> **Directions**:
Copy out the lines of the records from the very first line through the line that contains "tap(828, 174)", including both ends.

(Saved data entries)
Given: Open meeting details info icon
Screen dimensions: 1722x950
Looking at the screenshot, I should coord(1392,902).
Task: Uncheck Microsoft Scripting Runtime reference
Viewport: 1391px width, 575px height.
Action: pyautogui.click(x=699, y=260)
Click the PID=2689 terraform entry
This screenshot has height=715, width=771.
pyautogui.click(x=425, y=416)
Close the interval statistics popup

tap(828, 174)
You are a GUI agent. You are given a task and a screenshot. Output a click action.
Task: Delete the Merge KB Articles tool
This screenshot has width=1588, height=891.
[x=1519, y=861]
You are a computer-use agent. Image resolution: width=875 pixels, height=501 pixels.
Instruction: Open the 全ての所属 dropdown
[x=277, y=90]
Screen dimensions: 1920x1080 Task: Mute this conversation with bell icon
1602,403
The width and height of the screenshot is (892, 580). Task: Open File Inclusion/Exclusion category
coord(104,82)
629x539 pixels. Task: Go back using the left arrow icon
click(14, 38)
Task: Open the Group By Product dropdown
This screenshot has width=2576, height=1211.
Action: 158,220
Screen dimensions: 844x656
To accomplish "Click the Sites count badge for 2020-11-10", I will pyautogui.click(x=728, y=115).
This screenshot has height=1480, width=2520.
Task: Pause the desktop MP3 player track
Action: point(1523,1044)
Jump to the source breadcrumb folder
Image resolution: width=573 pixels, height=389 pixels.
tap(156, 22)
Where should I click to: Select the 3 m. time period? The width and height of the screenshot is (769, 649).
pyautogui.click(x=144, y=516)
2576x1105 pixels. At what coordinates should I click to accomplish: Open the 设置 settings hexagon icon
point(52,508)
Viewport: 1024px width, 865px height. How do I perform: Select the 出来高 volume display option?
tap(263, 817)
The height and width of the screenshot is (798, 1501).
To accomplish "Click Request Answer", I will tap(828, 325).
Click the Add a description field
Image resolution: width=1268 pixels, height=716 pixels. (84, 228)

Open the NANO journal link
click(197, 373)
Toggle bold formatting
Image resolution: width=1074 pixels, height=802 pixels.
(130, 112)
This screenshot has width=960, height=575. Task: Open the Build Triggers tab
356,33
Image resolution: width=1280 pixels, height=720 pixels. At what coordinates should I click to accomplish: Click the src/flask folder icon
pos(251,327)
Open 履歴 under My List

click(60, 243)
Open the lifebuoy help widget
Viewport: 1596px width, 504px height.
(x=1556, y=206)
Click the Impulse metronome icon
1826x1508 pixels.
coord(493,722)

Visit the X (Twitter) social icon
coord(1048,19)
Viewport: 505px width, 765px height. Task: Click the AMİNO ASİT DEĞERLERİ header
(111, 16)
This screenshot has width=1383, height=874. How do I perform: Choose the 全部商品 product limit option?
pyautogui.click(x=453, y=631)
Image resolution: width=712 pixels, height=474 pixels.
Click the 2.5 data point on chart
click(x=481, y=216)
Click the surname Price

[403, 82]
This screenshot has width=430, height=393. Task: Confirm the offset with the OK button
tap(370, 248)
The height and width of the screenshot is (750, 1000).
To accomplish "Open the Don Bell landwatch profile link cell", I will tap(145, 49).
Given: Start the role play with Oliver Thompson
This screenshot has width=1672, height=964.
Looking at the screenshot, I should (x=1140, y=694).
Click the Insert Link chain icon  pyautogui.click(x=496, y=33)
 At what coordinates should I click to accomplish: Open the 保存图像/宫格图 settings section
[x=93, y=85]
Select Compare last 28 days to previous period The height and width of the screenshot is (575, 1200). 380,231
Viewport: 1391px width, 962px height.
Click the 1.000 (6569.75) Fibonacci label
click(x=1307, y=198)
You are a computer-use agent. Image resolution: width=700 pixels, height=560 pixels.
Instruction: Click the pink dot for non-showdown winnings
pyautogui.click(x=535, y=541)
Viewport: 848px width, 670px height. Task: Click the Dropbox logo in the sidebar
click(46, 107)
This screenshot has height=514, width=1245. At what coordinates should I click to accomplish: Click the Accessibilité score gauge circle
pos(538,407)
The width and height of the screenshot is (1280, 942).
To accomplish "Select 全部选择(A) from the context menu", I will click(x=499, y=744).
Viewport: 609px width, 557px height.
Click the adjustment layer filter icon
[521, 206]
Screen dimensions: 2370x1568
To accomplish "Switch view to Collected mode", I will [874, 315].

> **Response**:
Given: Open meeting details info icon
Screen dimensions: 1722x950
Looking at the screenshot, I should coord(1392,902).
Task: Uncheck Microsoft Scripting Runtime reference
Viewport: 1391px width, 575px height.
Action: pyautogui.click(x=699, y=260)
Click the PID=2689 terraform entry
This screenshot has height=715, width=771.
pyautogui.click(x=425, y=416)
Close the interval statistics popup

tap(828, 174)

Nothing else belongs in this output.